Yes, Turning Red's low revenue was primarily a cause of the film not being in theatres, rather than the quality of its story.

I personally liked the story of Turning Red very much (though I'm biased to like it because it's set in Toronto), but more objectively, the film is a step above Strange World and Lightyear in terms of ratings.

Turning Red's ratings: 95% on the Tomatometer of Rotten Tomatoes (RT), 7.0/10 on IMDb, and 3.7/5 on Letterboxd

Lightyear's ratings: 74% on RT, 6.1/10 on IMDb, 3.0/5 on Letterboxd

Strange World's ratings: 72% on RT, 5.6/10 on IMDb, 3.0/5 on Letterboxd


I'm neither Canadian nor an immigrant, but I absolutely loved Turning Red. I felt it was 10x better than Encanto. But the latter has catchy meme-worthy tunes, so here we are.


According to Wikipedia it did pretty well: ...the most-ever for a Disney+ original title... the most watched program across all streaming services in the U.S. ... continued to hold the top position ... the second most-watched movie on U.S. streaming services in 2022.

I don't know how it could've cost $175MM, but it's a quality movie and deserves kudos for giving us some diversity in protagonists.

Data listing:

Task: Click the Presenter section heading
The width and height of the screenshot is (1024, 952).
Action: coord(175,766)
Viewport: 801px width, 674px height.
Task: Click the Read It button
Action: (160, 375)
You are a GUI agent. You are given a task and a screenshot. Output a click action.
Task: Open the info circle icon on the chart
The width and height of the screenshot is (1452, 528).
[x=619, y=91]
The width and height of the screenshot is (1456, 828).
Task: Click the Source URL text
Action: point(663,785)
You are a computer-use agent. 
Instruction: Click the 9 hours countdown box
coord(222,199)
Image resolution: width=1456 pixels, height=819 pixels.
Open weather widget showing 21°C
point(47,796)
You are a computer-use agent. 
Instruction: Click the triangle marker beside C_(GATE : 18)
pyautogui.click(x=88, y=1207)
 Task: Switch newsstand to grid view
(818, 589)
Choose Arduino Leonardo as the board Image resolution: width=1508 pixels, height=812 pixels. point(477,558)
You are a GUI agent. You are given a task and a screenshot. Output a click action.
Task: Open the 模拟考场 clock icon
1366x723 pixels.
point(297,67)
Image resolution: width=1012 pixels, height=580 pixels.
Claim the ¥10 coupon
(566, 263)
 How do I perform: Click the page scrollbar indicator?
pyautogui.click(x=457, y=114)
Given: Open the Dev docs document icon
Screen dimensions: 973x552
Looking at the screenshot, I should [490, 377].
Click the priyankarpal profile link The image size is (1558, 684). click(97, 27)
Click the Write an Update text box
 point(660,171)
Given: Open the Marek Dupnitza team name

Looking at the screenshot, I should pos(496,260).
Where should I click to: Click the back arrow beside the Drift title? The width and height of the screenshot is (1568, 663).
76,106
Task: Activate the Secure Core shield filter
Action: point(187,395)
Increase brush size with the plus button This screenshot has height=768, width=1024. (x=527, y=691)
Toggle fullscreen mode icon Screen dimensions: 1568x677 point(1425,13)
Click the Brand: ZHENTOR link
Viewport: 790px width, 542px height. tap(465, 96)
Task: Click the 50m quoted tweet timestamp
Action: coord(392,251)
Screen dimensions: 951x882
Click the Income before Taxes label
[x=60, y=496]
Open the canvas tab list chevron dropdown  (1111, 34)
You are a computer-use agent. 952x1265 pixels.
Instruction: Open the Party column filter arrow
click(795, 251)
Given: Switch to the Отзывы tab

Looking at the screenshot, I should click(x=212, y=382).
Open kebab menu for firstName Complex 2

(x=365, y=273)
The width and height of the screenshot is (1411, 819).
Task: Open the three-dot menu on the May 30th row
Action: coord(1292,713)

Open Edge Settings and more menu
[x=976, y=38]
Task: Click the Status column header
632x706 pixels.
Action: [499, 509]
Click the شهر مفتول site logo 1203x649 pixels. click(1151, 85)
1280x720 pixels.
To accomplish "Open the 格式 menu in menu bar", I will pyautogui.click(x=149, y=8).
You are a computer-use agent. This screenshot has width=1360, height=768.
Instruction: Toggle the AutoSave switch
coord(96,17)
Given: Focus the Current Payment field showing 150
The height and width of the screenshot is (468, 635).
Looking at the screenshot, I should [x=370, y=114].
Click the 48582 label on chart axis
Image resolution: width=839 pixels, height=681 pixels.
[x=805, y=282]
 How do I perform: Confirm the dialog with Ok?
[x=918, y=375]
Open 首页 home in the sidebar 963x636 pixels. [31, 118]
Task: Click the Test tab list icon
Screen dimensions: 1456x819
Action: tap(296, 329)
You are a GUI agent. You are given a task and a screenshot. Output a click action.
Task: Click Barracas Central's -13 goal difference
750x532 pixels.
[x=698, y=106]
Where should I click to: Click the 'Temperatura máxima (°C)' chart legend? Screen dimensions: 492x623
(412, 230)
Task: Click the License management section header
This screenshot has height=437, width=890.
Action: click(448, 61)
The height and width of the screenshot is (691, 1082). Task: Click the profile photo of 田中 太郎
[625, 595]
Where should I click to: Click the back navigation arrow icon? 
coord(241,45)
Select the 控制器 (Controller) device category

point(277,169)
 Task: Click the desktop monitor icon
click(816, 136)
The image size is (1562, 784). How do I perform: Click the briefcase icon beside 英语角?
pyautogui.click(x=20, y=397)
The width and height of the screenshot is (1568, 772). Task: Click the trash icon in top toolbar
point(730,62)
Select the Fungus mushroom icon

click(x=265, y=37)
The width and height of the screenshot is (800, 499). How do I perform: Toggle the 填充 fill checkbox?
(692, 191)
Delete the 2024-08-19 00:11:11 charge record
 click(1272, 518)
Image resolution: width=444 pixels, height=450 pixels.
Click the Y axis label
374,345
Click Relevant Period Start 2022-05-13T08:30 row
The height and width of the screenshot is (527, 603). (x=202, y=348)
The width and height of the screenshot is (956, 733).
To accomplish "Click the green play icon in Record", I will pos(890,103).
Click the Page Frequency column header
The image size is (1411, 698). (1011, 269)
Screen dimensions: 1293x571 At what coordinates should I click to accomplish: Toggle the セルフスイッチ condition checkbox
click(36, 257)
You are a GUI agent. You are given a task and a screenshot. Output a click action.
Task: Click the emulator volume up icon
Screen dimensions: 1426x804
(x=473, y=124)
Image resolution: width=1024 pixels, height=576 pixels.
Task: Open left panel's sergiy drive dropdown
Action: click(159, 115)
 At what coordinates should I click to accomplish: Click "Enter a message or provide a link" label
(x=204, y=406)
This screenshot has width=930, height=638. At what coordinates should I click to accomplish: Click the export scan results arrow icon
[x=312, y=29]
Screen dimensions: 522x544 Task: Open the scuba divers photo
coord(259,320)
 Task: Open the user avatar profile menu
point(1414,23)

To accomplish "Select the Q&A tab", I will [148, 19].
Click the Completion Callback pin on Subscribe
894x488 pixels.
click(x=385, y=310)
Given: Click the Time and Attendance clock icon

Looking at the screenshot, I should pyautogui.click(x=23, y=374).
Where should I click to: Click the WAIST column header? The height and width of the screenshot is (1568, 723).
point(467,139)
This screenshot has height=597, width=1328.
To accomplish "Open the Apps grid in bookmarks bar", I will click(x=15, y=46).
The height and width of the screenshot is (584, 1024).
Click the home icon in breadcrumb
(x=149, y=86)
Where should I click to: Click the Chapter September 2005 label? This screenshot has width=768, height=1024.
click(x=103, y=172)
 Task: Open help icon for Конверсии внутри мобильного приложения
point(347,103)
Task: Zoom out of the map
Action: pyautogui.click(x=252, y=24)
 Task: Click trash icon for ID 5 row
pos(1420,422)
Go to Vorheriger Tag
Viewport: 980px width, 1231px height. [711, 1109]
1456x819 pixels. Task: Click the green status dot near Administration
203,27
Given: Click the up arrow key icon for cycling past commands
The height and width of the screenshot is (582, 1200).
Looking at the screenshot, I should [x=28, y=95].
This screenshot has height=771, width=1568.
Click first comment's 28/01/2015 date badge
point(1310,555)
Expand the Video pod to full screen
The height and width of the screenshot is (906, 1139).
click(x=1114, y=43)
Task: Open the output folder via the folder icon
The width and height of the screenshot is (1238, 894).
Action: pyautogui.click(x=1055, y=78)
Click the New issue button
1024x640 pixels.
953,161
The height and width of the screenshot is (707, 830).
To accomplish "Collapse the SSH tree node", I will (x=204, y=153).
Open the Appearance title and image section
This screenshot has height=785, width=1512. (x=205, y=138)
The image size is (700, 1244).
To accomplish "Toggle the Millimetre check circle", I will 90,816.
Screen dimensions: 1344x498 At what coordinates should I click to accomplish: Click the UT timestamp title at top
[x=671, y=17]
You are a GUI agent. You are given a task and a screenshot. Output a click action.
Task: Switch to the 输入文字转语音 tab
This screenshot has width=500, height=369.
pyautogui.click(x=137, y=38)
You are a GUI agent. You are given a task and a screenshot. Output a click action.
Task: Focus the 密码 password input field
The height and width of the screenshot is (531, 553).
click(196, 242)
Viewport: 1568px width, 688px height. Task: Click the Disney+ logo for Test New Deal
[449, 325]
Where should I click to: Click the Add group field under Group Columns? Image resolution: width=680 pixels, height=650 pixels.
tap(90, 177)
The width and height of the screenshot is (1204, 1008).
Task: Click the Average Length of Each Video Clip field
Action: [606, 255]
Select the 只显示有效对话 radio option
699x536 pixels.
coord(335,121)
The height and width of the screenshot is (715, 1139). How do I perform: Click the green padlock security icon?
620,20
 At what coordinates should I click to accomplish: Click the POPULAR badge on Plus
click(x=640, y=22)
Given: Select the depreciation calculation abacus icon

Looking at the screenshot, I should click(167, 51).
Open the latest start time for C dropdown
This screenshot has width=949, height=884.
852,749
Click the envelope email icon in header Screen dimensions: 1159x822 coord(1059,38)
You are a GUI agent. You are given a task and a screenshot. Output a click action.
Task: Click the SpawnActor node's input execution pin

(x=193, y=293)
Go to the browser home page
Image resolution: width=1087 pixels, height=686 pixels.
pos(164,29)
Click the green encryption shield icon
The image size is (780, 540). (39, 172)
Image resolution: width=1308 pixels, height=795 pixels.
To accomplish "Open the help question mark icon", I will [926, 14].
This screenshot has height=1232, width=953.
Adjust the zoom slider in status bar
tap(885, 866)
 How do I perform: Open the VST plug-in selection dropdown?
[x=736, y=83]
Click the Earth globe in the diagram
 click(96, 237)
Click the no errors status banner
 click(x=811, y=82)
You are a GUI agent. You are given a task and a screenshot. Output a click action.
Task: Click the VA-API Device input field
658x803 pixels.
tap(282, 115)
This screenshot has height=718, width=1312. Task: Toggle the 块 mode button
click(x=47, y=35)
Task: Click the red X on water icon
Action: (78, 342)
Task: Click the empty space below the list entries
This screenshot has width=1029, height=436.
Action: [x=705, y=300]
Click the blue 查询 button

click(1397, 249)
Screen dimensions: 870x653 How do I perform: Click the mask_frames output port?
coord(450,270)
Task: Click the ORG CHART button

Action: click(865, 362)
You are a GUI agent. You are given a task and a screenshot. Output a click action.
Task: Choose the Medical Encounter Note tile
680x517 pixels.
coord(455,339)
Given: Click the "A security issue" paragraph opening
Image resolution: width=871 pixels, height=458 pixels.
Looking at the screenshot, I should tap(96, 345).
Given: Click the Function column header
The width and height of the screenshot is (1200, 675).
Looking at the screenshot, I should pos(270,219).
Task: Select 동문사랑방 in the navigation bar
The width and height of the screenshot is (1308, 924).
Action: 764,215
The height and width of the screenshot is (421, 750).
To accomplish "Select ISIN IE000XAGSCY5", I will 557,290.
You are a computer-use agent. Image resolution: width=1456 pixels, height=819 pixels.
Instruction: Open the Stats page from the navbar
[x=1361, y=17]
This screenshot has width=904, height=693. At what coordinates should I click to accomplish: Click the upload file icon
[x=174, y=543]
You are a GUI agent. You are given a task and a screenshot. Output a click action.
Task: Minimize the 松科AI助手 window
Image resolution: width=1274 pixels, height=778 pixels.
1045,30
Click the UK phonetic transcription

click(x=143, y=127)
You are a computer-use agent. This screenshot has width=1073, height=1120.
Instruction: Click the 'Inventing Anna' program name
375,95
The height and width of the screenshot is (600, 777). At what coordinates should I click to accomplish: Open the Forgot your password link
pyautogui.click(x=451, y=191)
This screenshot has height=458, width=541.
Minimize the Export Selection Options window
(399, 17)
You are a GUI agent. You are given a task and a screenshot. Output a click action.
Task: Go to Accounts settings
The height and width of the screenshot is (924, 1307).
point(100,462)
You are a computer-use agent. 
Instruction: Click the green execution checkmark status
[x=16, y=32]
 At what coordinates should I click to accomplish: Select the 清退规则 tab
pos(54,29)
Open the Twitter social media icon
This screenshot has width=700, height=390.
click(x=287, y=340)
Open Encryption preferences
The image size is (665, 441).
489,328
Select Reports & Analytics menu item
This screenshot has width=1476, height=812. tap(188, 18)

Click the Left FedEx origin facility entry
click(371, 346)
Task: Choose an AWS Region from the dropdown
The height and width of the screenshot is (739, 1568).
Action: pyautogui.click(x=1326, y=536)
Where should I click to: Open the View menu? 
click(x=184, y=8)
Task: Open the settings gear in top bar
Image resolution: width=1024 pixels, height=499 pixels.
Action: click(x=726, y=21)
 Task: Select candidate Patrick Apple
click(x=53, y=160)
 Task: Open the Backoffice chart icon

Work to do.
1: Answer these questions from the discussion of Turning Red:
(a) What rating does Turning Red have on IMDb?
(b) What is Strange World's score on Rotten Tomatoes?
(c) What cost figure for Turning Red is mentioned?
2: Write out the part of the discussion of Turning Red that begins with "Yes, Turning Red's" and ends with "terms of ratings.", swapping "Toronto" for "Vancouver".

Correct answers.
1:
(a) 7.0/10
(b) 72%
(c) $175MM

2:
Yes, Turning Red's low revenue was primarily a cause of the film not being in theatres, rather than the quality of its story.

I personally liked the story of Turning Red very much (though I'm biased to like it because it's set in Vancouver), but more objectively, the film is a step above Strange World and Lightyear in terms of ratings.